How to talk back to the teacher

A school wars veteran offers parents a guide to saving their child from the system


By Malkin Dare
OQE-SAER Publications, Waterloo, Ont, 147 pages, soft cover, $13.95

  Its excessively plain title and homespun cover will not help sell this little gem, but anyone with children in school—public or private—should definitely crack it open.  So too should all those professional educators ostensibly baffled by the crescendoing criticism of their system.
    Malkin Dare has written an easy-to-read and very funny (if at times painfully close to the bone) guide to the jargon, pitfalls and inadequacies of education as currently practised in most Canadian jurisdictions.
    Mrs. Dare produces no startling new information on how children learn or how schools operate.  She repeats the research findings that anyone who has paid attention for the past two decades has heard: Phonics beats whole language; direct whole class instruction works and child-centred learning doesn't; standardized testing is essential; and most current curriculum is pitifully inadequate.
    The book shines in other ways, and partly because it is not an academic treatment.  The author walks you through the maddeningly, frustrating exercise of fixing a problem at school.  You start with the teacher (Mrs. Enigma), then approach the principal (Mr. Political), proceed to the administrator (Dr. Hierarchy) and eventually try the trustee (Ms. Caring).  Since this course will almost always fail, says Mrs.
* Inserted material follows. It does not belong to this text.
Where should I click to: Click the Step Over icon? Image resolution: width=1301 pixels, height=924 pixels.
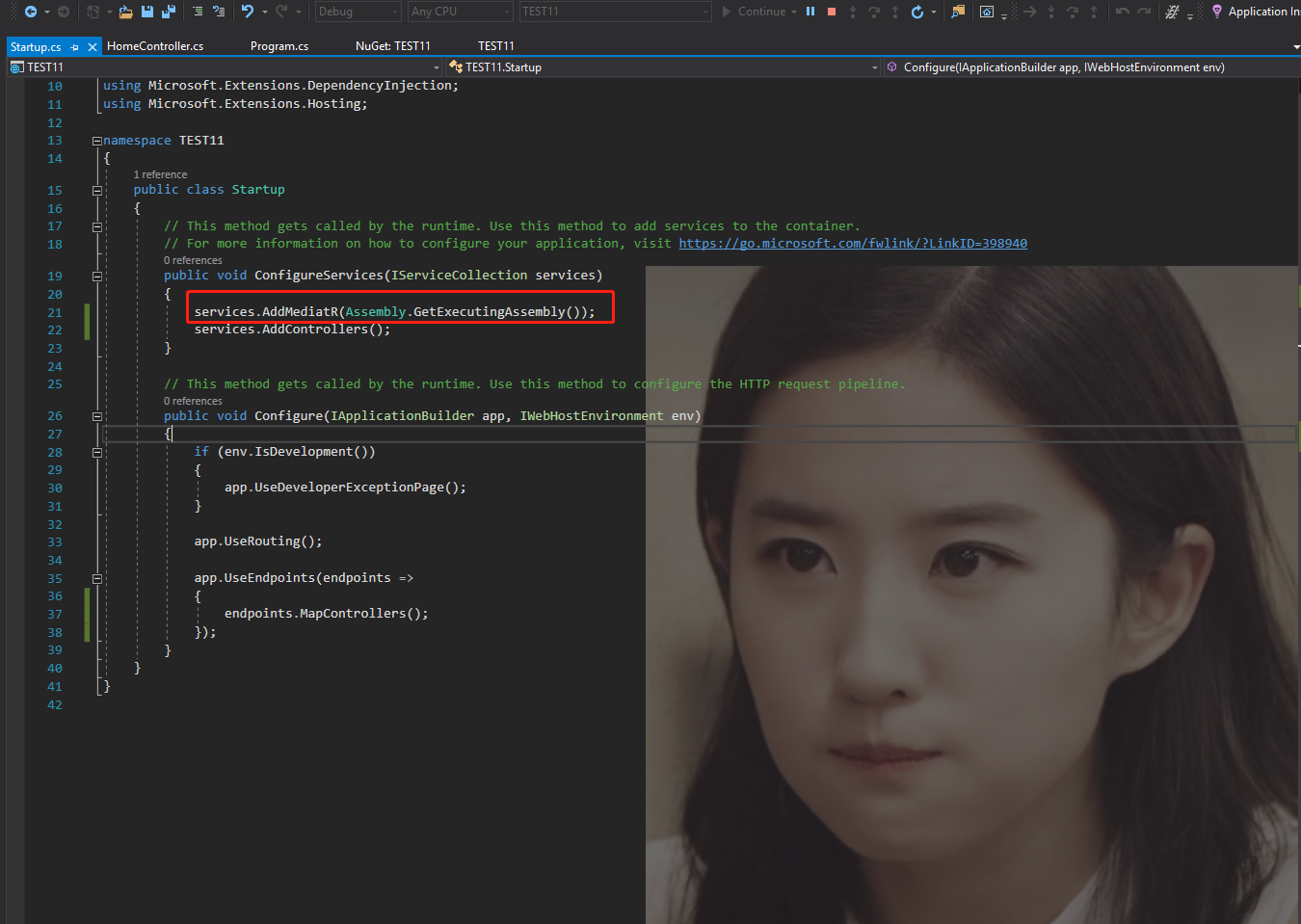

Dare, she then assesses the alternatives--which include paid tutors, switching schools, or home schooling.
    It's a quick read, with good references in every chapter for those who want more detail.  The appendices are packed with valuable information on reading, child-centred learning, responses to the standard lines educators dish out to concerned parents, and a list of materials (including prices and addresses) which parents can use to help kids learn.  The author uses clear, straightforward language and the book is stamped with a "been there, done that" attitude.
    And she has done her time in the school system.  She attended teachers' college in the late '60s, an experience she describes as a "waste of time."  She spent two frustrating years teaching in North York near Toronto, and quit because she did not think students were learning much.
    When her son (now 18) was in Grade 2, his teacher told her he would probably fail because he couldn't read.  So she bought a phonics book and taught him to read after school.  "If I could do that in six weeks, why couldn't they do it in almost three years?" she queries.  She later home-schooled her daughter for a year, helped found the Organization for Quality Education (OQE), a group that lobbies for changes in education, and now edits the OQE newsletter.
    Pessimistic about the chances of changing the system, she believes the answer is school choice (i.e., charters and alternatives).  But only parental demand will cause it to happen.  Unfortunately, many potential rebel leaders are too busy fixing their own children's problems.  "Ultimately," Mrs. Dare says, "you've got to ensure that your own child is saved."
    She's right, of course.  But if you read this book* and pass it on to your child's teacher, and then to the principal, you can save your own child and maybe help start the revolution as well.
                                        -Joanne Hatton

 *Available from OQE-SAER Publications, 170 University Avenue West, Suite 12-218, Waterloo, Ont., N2L 3E9.
Alberta Report  October 12, 1998 page 43

See also:

  • The "Fix" That's Destroying Education In America

Have no illusions that the problems with America's education system are national ones. Once you read Tom DeWeese's article and know who's behind "The Fix", you'll come to the conclusion that you know also why  "The Fix" is destroying education in all developed nations.  In addition, you'll also know why the current push for sex-education is such a large part of it.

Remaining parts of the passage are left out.